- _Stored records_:
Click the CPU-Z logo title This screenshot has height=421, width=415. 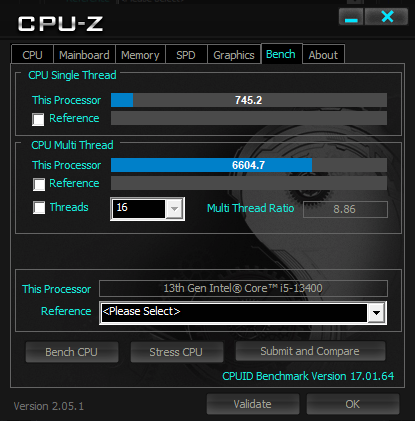click(x=60, y=24)
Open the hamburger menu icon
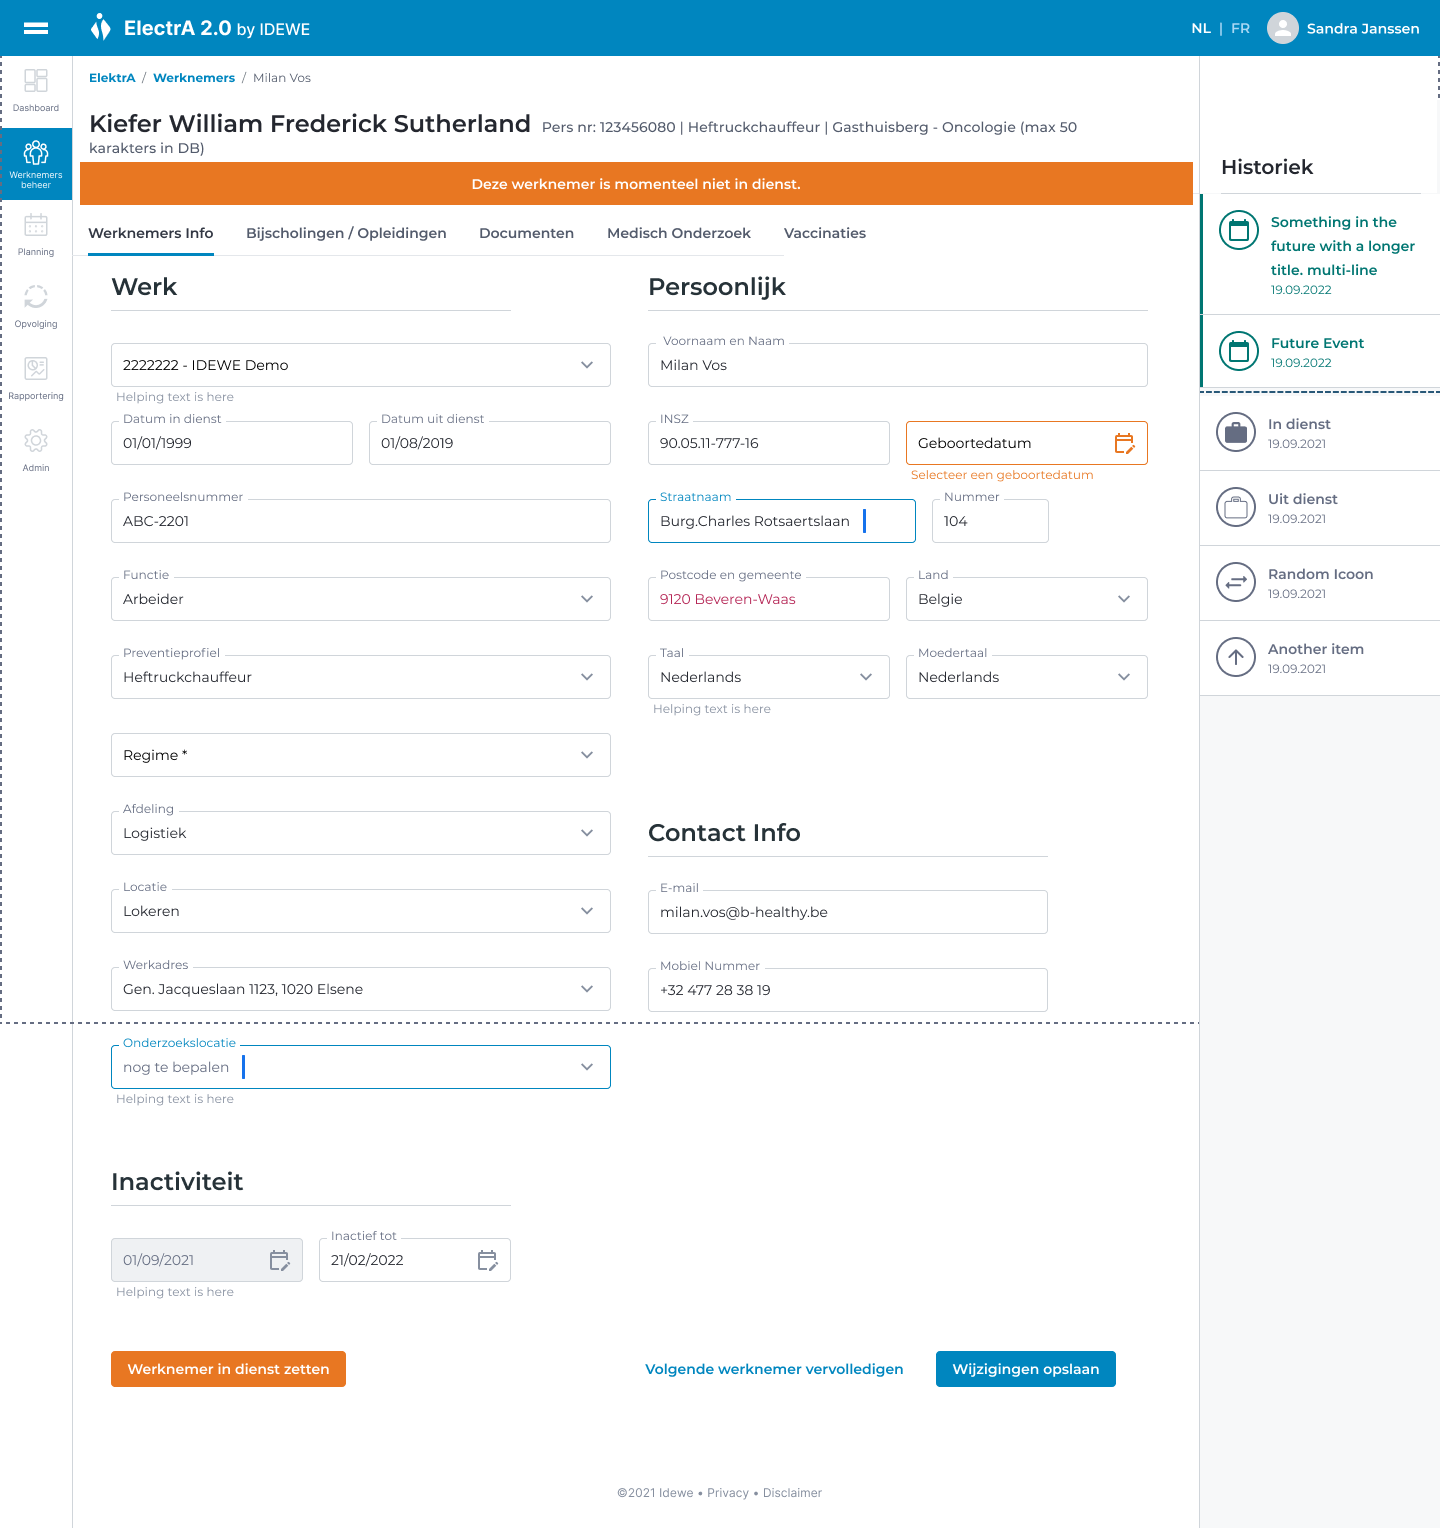The width and height of the screenshot is (1440, 1528). pos(36,28)
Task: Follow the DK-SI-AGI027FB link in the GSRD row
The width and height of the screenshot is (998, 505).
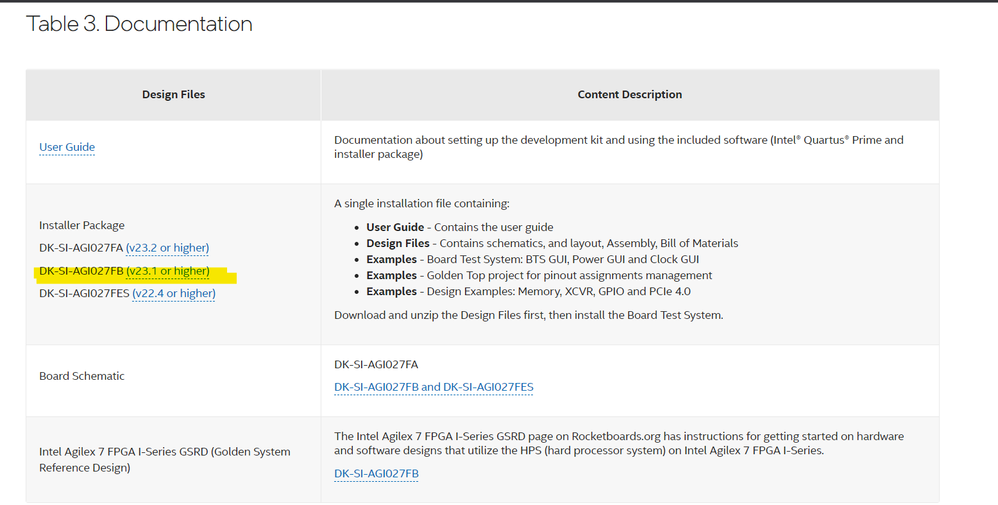Action: pos(376,474)
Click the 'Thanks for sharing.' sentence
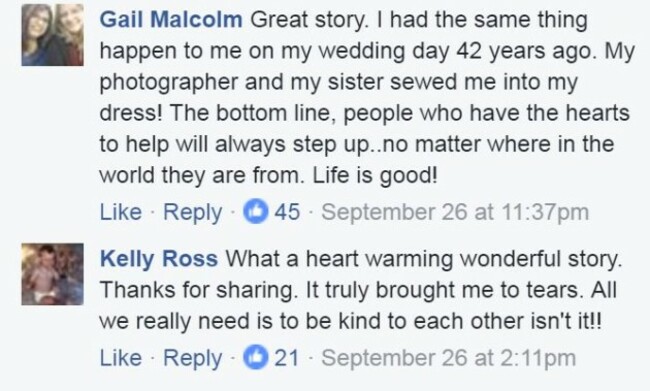650x391 pixels. [199, 290]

- _TASK STATEMENT_: Retype the lines starting with the one that holds "Task: Follow the" and ending with the last line of the data above, both included; skip the pictures.

- _EXERCISE SOLUTION_:
Task: Follow the DK-SI-AGI027FB link in the GSRD row
The width and height of the screenshot is (998, 505).
Action: pos(376,474)
Click the 'Thanks for sharing.' sentence
650x391 pixels. [199, 290]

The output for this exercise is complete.